[Collected data entries]
- Opening Delimiter -

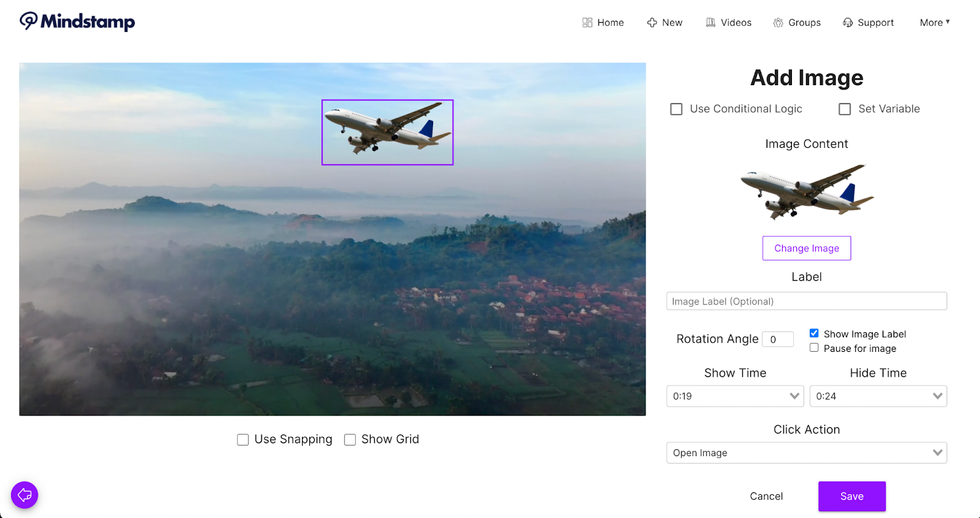Image resolution: width=980 pixels, height=518 pixels.
Task: Check the Set Variable box
Action: click(845, 109)
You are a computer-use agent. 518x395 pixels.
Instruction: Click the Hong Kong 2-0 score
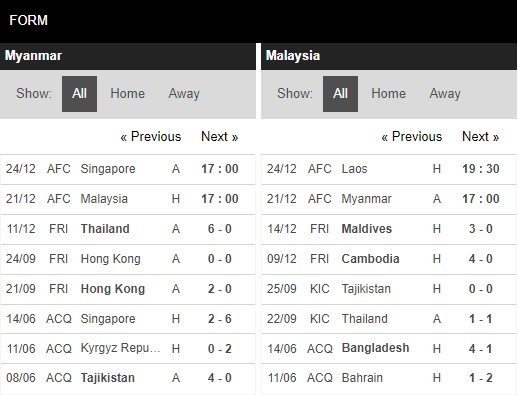220,289
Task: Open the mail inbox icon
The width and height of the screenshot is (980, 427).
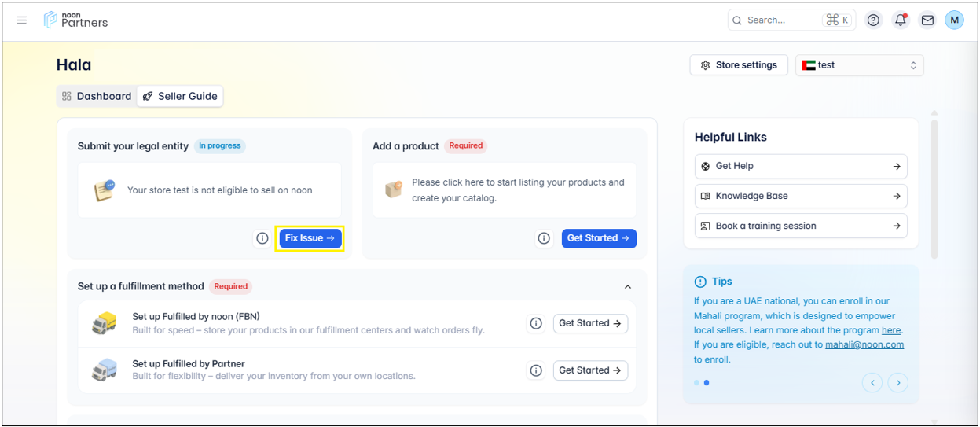Action: tap(927, 20)

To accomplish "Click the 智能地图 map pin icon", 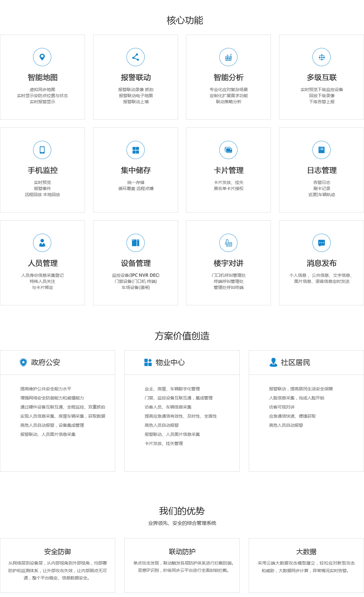I will [42, 57].
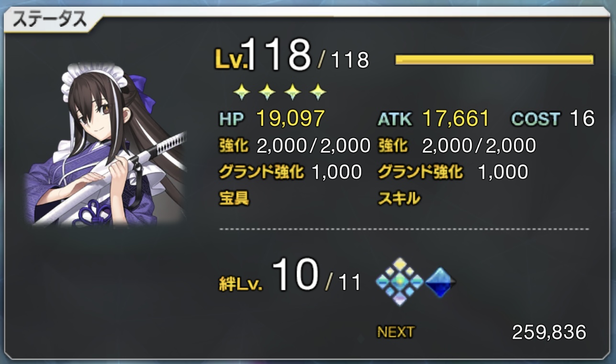Click the HP 強化 2,000/2,000 entry
616x364 pixels.
coord(294,145)
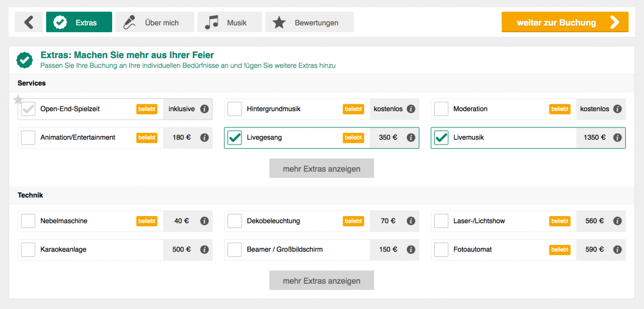This screenshot has width=644, height=309.
Task: Expand more Technik extras list
Action: click(321, 281)
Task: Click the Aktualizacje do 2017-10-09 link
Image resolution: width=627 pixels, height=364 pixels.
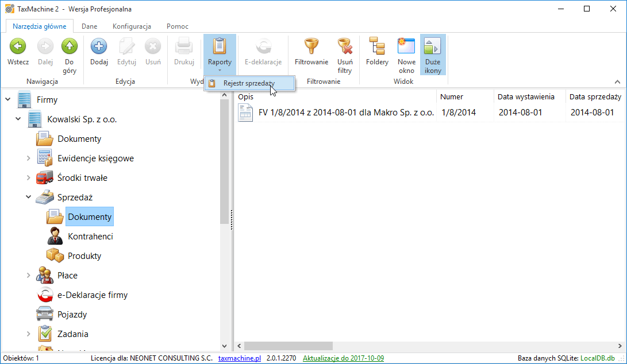Action: [343, 358]

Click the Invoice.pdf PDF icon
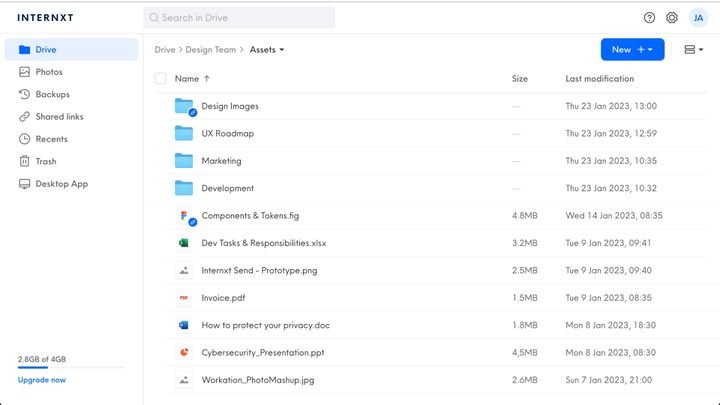tap(184, 298)
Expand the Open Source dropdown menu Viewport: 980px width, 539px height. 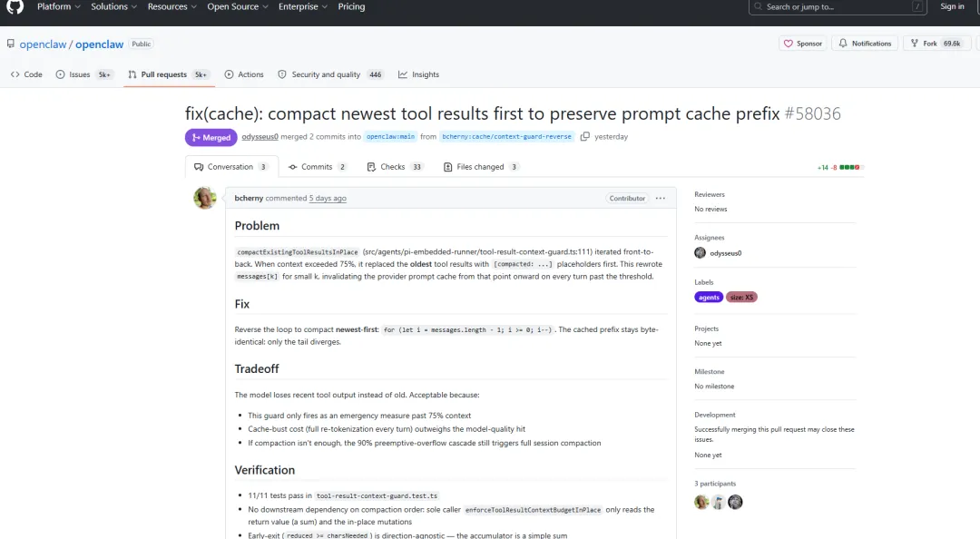click(238, 7)
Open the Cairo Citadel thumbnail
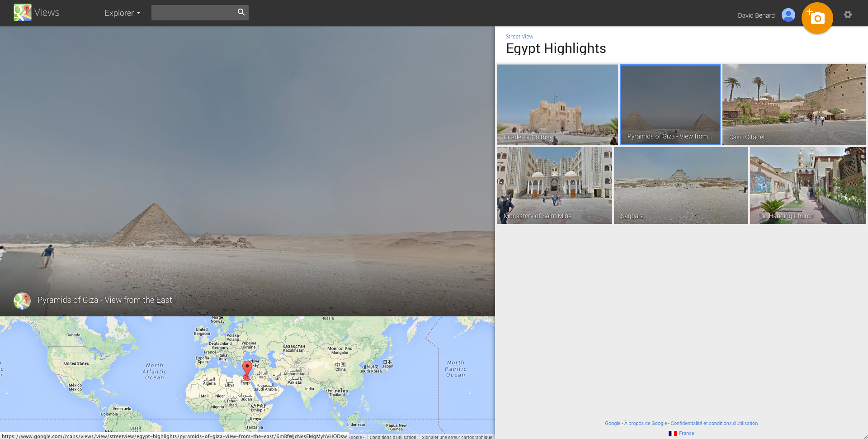868x439 pixels. (x=794, y=105)
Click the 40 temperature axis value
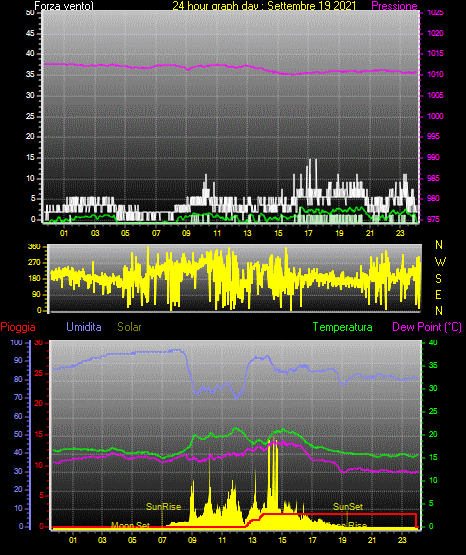The height and width of the screenshot is (555, 466). coord(433,342)
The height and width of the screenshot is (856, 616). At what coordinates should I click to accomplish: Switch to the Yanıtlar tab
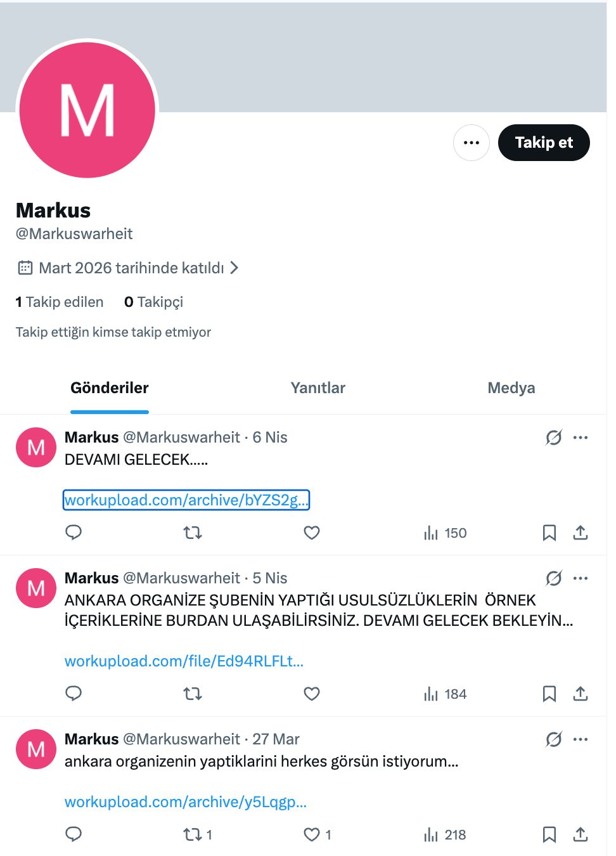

- Closing Delimiter -

- ACTIVITY -
In the entries above, find the line containing "Open the Cairo Citadel thumbnail", then please retype it and every line after it through the last, exactly as written, omitting pictures.

- WORKED SOLUTION -
Open the Cairo Citadel thumbnail
868x439 pixels. (x=794, y=105)
Click the 40 temperature axis value
The height and width of the screenshot is (555, 466). coord(433,342)
The height and width of the screenshot is (856, 616). At what coordinates should I click to accomplish: Switch to the Yanıtlar tab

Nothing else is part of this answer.